Читаем The War After Armageddon полностью

“That’s a pretty good summation.”

Bratty drew off his helmet, wiped his forehead and scalp with a rag drawn from his battle-rattle, patted the excess sweat from the helmet’s interior padding, then set it back down on his skull and snapped the chin-strap together again. He didn’t have to fuss with the headgear to resettle it: He had the drill sergeant’s gift of getting it right the first time.

Harris noticed, again, that the NCO had a bandaged hand. But he sensed that asking about it would be the wrong kind of small talk with the man standing next to him.

“I expect you’ll be getting an order to withdraw from the city,” Harris said instead.

Bratty shrugged. It was the old, standard-issue NCO shrug that attempted to deflect any suspicion of emotion. But it didn’t work this time.

“Yesterday, I would’ve been ready to go, sir. To tell you the truth, I’d just about had it. But just look at these poor buggers. A man hates to just walk away…”

“Yes,” Harris said. “A man does.”

“Well, I’m going to make the rounds, sir. Got some Marines up in those buildings across the square, watching the crowd. Don’t want ’em to feel the Army’s neglecting them.”

“Mind if I accompany you, Sergeant Major?”

“You’re the corps commander, sir.”

Harris began to tell the man, “No, I’m not. Not anymore.” But there was no point. There’d be too much else to say. He’d made the situation clear to Pat Cavanaugh, but the battalion commander had either forgotten to tell his sergeant major or just hadn’t had the opportunity. Or, Harris realized, had chosen not to tell him. Or anyone. Yet.
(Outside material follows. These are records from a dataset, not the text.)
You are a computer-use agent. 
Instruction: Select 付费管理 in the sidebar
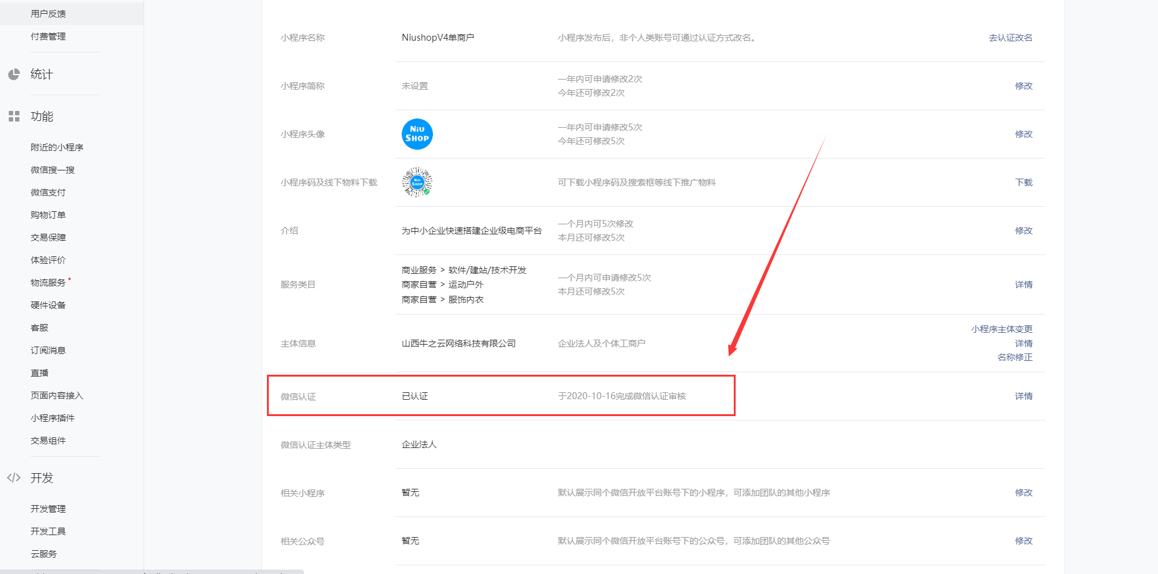tap(48, 36)
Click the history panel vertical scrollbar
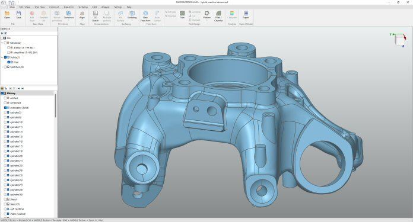Viewport: 413px width, 222px height. coord(56,105)
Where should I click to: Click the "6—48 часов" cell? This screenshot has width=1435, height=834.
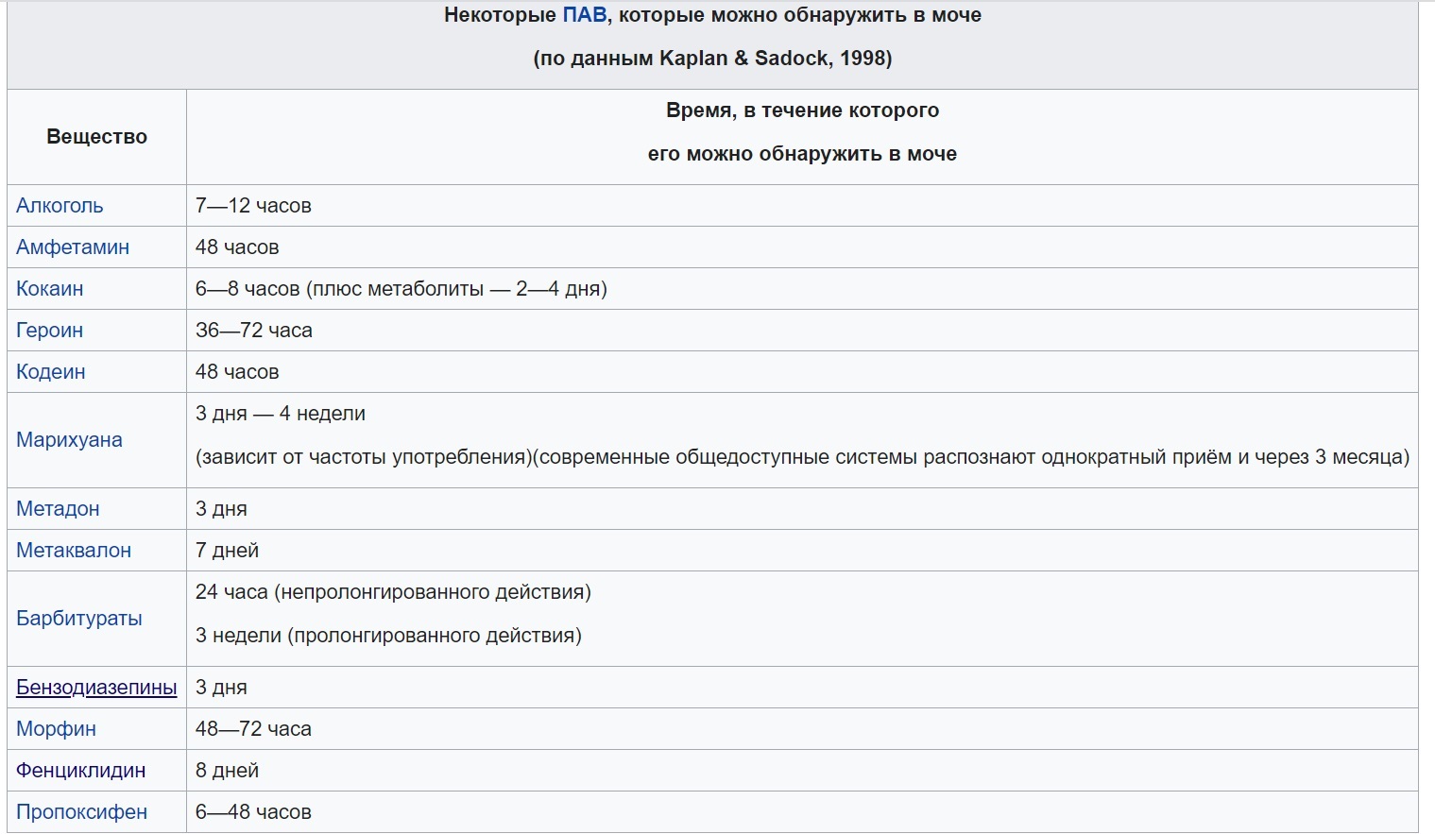[x=253, y=812]
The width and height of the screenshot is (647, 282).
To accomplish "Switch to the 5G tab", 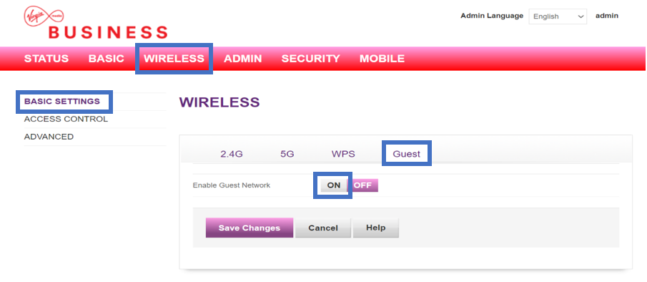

He was sorry that he’d gotten Cavanaugh into this. But somebody had needed to do it. And Cavanaugh had been a logical choice. You didn’t become a soldier just for the good missions.
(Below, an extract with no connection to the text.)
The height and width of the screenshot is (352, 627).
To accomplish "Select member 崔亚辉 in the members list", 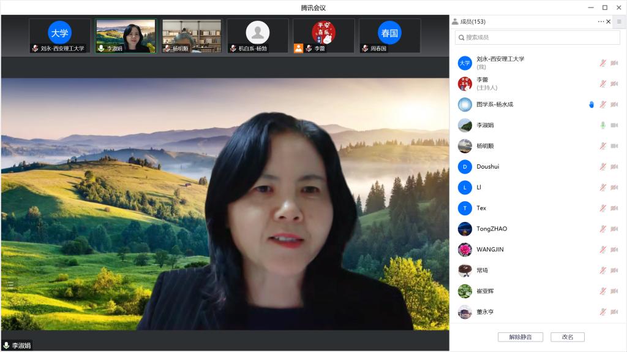I will tap(485, 291).
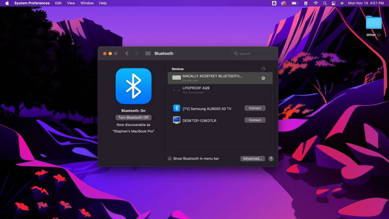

“After you, Sergeant Major. I’ll try not to get underfoot.”

And they walked up the line, the endless line, of faces. A young woman with an infant, sensing that the water would run out before her turn, glittered with tears.
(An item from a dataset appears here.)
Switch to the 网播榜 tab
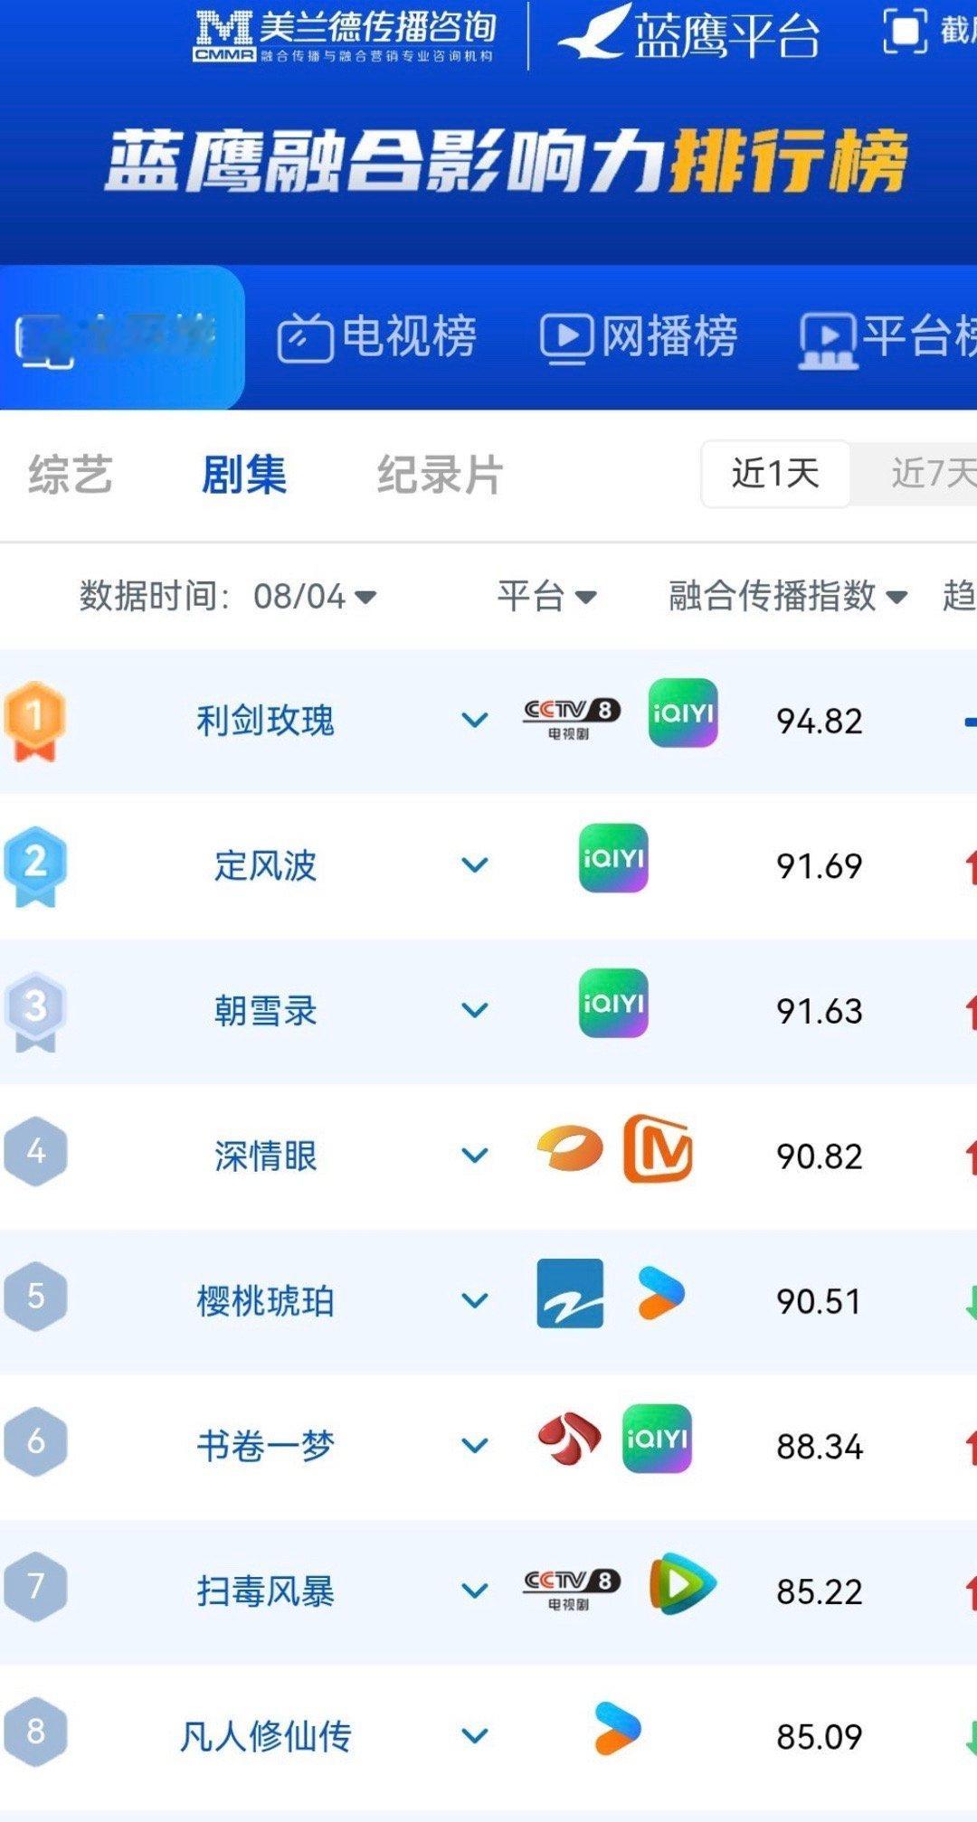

At the sight of Harris and the sergeant major, a fat man waved his arms, complaining noisily in Arabic. His neighbors in the line had been cowed, though. Instead of adding their voices to back him up, they shied away.

The fat man shouted after Harris’s back. The words were incomprehensible, but his meaning was clear: How can you do this to us? Why?

Harris stiffened his posture as he walked away. As if on a parade ground for a change of command.

When the general was halfway through the crowd, a young man with a beatific expression stepped from the line and rushed up to embrace him.

* * *

Sergeant Ricky Garcia slept four hours, deep and hard. He dreamed of his mother. She was alive and healthy and smiling like always in the old days, so full of love the supply never ran out. Garcia was a grown man in the dream, but still a boy, too, and the sun shone on a perfect L.A. day, on a city just the way it was when he was a kid, long before the bombs, when a trip across town to the beach at Santa Monica had been a journey to the other side of the world, and his old man, who hadn’t left yet, had to lay out so much cash to park they couldn’t afford to eat. But that wasn’t in the dream. The dream was just all good, only a little disconnected. The kitchen was at the front of the house, where the room with the TV should’ve been. He tried to explain, but his mother didn’t care. She just hugged him. And hugged him.

When he awoke, kicked in the sole of his boot by Lieutenant Niedrig, who was the acting company commander now and babbling about nukes, Garcia felt as if something had been stolen from him — something that he would never be able to get back. It was as if his mother had been right there, alive, happy. Just fat enough for her kids to tease her. And now she was dead again, and the way he had to remember her was lying in a crummy bed in one of those old motels they turned into what they called hospices for all those sick with radiation. And her so thin and frail he was afraid to touch her and hurt her.

After the lieutenant moved on to bother somebody else, Garcia shuffled off to take a dump. But really to be alone for a few minutes. To get a grip. To remember. To stop remembering.

After that, the day wasn’t so bad. They weren’t ordered back to the burial detail. Instead, they were trucked down to the center of town — which was crummier than Rampart on Sunday morning — and the lieutenant told Garcia to distribute his platoon around the back of the plaza, to get up on the second or third deck of the buildings and keep an eye on the fiesta. Not that the rags were celebrating. At first, it was all men sitting down there, miserable as gangbangers caught in another gang’s hood. Garcia was down to two light squads, and he put Corporal Gallotti across the street above a couple of busted-out shops, while he put his own squad in buildings that faced north so the sun would never be in their eyes.